Who might be Britain's first gay Prime Minister?

The Tories are "bound to have the first gay prime minister" claims David Cameron. But are they? And if so, who?

Openly gay MPs – the number is expected to increase after the next election

NICK HERBERT looks more like a future gay Conservative Prime Minister than anyone else, because he has the necessary brains and steady character, and holds a senior job as shadow Environment Secretary. Earlier this year, Herbert and his 36-year-old companion Jason Eades held a civil partnership ceremony. But at 46, Herbert is three years older than David Cameron, so perhaps it is too late to think of him as a future Prime Minister.

CONOR BURNS is a young businessman working in IT who seems to have decided when he was at school that he would like to be a Conservative politician. He came close last time in the Liberal Democrats-held seat of Eastleigh in Hampshire. As the candidate in Bournemouth West, he should manage it easily at the next election. His reputation in the party and his experience of the business world suggest that he will be a big player in the Conservative Party.

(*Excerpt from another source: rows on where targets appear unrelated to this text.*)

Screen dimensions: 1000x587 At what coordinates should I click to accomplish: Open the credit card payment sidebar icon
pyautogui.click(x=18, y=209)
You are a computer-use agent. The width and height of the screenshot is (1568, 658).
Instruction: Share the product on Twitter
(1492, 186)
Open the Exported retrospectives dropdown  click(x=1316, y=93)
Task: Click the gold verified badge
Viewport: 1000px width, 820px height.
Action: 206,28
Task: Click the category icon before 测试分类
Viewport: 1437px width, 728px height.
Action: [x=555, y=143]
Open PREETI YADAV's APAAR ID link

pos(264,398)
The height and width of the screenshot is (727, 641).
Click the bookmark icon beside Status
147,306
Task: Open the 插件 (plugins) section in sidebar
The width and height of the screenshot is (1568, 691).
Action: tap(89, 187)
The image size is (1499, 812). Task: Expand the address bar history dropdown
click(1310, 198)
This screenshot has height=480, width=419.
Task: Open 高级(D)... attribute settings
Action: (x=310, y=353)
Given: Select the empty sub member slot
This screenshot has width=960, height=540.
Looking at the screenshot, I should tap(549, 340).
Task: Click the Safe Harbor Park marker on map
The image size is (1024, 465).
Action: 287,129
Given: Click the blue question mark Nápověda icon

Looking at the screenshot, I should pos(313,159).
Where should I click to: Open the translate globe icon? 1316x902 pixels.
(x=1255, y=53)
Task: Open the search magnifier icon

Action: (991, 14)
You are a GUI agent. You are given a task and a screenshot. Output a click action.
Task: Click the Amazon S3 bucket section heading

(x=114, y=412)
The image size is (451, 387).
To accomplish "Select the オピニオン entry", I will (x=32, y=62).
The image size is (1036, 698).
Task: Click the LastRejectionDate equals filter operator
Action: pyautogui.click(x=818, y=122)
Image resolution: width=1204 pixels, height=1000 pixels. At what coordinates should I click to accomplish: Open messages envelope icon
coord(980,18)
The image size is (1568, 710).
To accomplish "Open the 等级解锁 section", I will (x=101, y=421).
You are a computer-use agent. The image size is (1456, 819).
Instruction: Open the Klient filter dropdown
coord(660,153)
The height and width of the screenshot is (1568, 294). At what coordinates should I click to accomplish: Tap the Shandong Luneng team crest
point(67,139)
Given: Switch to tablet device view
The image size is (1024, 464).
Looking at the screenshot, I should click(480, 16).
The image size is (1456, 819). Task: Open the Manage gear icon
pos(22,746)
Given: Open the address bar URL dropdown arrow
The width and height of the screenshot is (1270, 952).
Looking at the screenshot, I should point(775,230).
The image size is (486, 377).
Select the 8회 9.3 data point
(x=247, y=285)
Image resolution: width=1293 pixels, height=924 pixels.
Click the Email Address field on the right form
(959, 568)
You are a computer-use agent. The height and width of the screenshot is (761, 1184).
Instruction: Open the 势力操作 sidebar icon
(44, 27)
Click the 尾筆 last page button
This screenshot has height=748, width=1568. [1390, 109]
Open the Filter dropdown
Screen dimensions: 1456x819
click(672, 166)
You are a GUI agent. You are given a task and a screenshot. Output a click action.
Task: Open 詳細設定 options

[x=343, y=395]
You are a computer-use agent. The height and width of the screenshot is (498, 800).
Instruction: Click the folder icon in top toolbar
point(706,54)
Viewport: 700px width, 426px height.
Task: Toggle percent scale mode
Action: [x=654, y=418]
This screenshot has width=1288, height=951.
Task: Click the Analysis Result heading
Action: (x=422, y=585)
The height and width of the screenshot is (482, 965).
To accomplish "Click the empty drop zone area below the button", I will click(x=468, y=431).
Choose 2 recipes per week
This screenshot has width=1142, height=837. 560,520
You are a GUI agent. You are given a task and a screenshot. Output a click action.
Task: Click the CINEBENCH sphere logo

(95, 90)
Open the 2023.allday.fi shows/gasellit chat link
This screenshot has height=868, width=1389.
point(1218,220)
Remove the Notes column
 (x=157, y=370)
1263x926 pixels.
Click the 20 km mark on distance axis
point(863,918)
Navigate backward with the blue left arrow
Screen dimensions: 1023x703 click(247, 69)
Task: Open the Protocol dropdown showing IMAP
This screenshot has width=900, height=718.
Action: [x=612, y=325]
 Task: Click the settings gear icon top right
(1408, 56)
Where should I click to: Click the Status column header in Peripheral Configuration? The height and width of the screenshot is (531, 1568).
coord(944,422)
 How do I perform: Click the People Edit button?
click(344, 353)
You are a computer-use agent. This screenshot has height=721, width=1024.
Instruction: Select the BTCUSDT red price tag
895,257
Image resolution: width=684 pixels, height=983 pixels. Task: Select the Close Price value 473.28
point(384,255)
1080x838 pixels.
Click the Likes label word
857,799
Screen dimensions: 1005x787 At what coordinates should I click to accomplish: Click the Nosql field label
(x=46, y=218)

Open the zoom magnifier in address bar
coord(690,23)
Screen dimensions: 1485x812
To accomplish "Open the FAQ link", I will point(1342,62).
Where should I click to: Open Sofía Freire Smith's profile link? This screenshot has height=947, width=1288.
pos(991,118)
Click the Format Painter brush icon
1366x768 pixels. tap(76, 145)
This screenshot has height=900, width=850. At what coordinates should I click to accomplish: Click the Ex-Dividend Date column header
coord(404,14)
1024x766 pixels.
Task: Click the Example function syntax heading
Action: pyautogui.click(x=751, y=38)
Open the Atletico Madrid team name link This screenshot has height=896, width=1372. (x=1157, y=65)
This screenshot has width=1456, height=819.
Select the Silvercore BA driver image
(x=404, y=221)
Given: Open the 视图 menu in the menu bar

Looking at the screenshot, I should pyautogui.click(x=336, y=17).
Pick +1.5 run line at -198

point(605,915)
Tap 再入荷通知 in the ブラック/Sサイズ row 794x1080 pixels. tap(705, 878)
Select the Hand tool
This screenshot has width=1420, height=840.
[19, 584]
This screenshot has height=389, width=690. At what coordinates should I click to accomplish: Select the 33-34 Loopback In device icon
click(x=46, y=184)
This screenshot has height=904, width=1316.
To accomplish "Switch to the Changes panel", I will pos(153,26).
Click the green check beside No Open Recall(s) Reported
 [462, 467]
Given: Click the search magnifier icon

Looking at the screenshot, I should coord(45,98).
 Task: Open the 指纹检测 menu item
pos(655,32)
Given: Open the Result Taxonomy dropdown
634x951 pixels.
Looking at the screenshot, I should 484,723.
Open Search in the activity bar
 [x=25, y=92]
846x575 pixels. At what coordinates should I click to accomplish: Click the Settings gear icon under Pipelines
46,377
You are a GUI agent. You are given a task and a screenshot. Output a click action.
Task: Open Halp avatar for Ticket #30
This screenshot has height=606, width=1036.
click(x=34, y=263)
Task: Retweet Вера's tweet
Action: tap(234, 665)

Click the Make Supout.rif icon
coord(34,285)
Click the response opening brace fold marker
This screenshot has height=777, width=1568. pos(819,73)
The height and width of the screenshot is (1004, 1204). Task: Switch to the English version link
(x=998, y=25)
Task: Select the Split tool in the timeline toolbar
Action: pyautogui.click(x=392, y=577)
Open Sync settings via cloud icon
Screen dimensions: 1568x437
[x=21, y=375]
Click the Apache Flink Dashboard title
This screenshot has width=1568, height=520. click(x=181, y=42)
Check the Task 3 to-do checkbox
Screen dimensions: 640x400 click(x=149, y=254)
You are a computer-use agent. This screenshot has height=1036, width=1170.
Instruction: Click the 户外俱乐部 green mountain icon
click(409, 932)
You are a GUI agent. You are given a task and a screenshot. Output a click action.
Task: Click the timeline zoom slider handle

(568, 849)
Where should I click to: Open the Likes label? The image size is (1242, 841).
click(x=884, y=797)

STEPHEN TWIGG was the young-looking candidate who scored a famous victory by unseating Michael Portillo in Enfield Southgate in 1997. It was a seat that the Tories should never have lost, and they got it back in 2005. Twigg then scored a second notable victory by ousting the veteran left wing MP Bob Wareing to secure the Labour nomination for Liverpool West Derby. And he has been an education minister. All that experience and still only 42 years old.

NICK BOLES, 44, might have been Mayor of London, instead of Boris Johnson, if cancer had not forced him to pull out of the contest. After his recovery, he was chosen as the candidate in the safe Tory seat of Grantham and Stamford, once held by Margaret Thatcher. As a member of Cameron's "Notting Hill set" he will be an important figure in the Conservative Party of the future, but Boles-for-leader is a bit of a long shot.

IAIN STEWART, a 36-year-old accountant, has an appealing sense of humour. On his website, he reveals that, hailing from Scotland, he was christened by Gordon Brown's father, that the first album he bought was by Abba, and that his friends call him "Martha". That puts two challenges in his way. First he must win Milton Keynes South against a sitting Labour MP, Phyllis Starkey, and, if he achieves that, next he must persuade his fellow MPs to take him seriously.

KEVIN MCKEEVER is a public affairs consultant, a former Labour Party organiser – and an avid Twitterer. One of his most recent tweets was: "David Cameron apologises for Section 28. What about age of consent? Lesbian fertility rights? Gay adoption?" He is hard working and committed, which he will need to be to have any chance of winning Harborough, where he is to be the Labour candidate. It may be a few more years before he is an MP.

But then again, we might already have had one...

*Two years ago, Brian Coleman, a Conservative member of the London Assembly, claimed that it was "common knowledge" in the Conservative Party that Sir Edward Heath, Tory Prime Minister in 1970-74, was gay. If true, it does not necessarily make Heath the first gay PM.

The Earl of Rosebery, PM in 1894-5, was very close to his private secretary, who was the older brother of Oscar Wilde's lover, Lord Alfred Douglas. Wilde's biographer Neil McKenna believes Wilde was disgraced to cover up the greater scandal that Rosebery was gay.

William Pitt the Younger, left, who became PM in 1783, never married but had a male friend, Tom Steele, whom he took on holidays to Brighton, then a gay haunt. Pitt's biographer William Hague suspects that "Pitt had homosexual leanings but suppressed any urge to act on them."